By Davey Nieves





Story: Michael Moreci, Tim Daniel

Art: Colin Lorimer, Joana Lafuente

Publisher: Boom!


In 2014, Curse did something I didn’t think possible. It told a werewolf story that didn’t suck. The 21st century has been all about glamourizing horror to some extent. It was awesome that a book like Curse could come along and craft a raw story about one of the monsters that’s never really received their due, the Werewolf. Now in 2015 the team of Michael Moreci, Tim Daniel, and Colin Lorimer are back to work through more of their demons while sending a chill up your spine.

Their new book, Burning Fields is an analog combination of old school horror like The Thing in combination with the geopolitical drama of a Zero Dark Thirty. Where it plants its feet and sets itself apart is in the perpetual insecurity these pages bring and that is far from a bad thing.

Burning Fields is the story of Dana Atkinson, a dishonorably discharged army investigator, who’s pulled back to the Middle East when a group of American oil technicians disappear under bizarre circumstances. Dana is a true badass with the inner demons to match. In the first few pages we see her razor wit in arguing with her former commander and later her toughness as she dispatches would be assassins. The first issue also touches on the unstable political nature of the Middle East as we see both the American Military and Iraqi people’s side of the conflict. Indeed this entire opening issue leans heavy on tensions of various kinds from interpersonal to political and still manages to let the characters build through this tense fog.

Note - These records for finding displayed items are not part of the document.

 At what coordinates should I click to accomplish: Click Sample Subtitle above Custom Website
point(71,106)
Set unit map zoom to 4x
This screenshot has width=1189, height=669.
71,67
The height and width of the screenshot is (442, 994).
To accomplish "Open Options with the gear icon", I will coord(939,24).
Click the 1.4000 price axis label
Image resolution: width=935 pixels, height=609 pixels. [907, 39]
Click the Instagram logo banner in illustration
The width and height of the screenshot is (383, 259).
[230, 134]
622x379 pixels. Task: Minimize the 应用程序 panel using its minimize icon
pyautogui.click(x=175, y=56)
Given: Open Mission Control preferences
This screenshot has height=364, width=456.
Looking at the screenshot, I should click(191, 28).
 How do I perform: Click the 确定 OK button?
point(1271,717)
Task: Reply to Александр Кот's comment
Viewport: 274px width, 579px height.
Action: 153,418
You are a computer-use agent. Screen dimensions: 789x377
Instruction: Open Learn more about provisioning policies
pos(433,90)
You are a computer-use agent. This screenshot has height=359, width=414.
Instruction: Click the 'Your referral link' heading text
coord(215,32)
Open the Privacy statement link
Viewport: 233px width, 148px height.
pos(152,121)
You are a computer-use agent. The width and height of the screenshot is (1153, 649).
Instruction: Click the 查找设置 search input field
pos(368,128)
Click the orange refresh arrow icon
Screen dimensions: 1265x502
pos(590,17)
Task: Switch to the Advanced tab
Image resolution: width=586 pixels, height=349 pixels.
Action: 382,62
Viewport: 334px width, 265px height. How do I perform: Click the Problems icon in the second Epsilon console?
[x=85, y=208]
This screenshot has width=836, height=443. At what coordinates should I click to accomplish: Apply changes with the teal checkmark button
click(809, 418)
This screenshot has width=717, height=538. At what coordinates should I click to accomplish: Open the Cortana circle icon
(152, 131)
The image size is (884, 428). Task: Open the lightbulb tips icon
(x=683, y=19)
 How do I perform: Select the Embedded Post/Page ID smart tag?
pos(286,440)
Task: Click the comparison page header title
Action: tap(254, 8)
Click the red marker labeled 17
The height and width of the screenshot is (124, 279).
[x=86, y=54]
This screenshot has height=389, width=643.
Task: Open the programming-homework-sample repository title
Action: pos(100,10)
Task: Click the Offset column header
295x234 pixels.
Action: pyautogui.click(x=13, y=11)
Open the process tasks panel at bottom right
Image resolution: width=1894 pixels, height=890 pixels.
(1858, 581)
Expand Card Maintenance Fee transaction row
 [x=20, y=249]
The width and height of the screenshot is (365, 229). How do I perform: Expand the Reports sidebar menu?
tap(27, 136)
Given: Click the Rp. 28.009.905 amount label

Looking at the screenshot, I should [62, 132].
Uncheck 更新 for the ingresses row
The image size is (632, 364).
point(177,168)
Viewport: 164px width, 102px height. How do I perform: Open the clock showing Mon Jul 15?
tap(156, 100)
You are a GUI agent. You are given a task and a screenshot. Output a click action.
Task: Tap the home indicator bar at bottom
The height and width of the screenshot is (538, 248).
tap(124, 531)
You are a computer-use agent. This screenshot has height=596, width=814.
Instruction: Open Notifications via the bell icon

Colin Lorimer’s illustrations are perfect for a dramatic horror story like this one. He’s no stranger to emotional drama having done books like X-Files, Harvest, and of course Curse. What sets Burning Fields apart from his previous works is how he masterfully brings out the necessary emotion on a page and seamlessly shifts it to a different mood without jarring the audience. On one page he can capture the turmoil in Dana’s eyes to evoke distress while on the very next page call forth the restlessness of local Iraqis in a marketplace standoff. To go along with this exquisite line work are Joana Lafuente’s colors. She uses tones similar to what Patricia Mulvihill used towards the end of 100 Bullets and gets the same moodiness on the pages in a very horror friendly way.

If there’s any flaw with the book it’s that it may not feel necessary to have eight issues by the end of the story. My only minor gripe about issue one was that I’d like to have known more about the supernatural evil Dana uncovers in the oil field which could have cut it down to seven issues. Being fully on for all eight issues I hope they allow all the volatile elements in the story to be breathe enough.

Boom Studios isn’t known for the number of original books but the quality of them. Burning Fields has the potential to not only join Irredeemable, Incorruptible, 2 Guns, and Curse but also surpass them.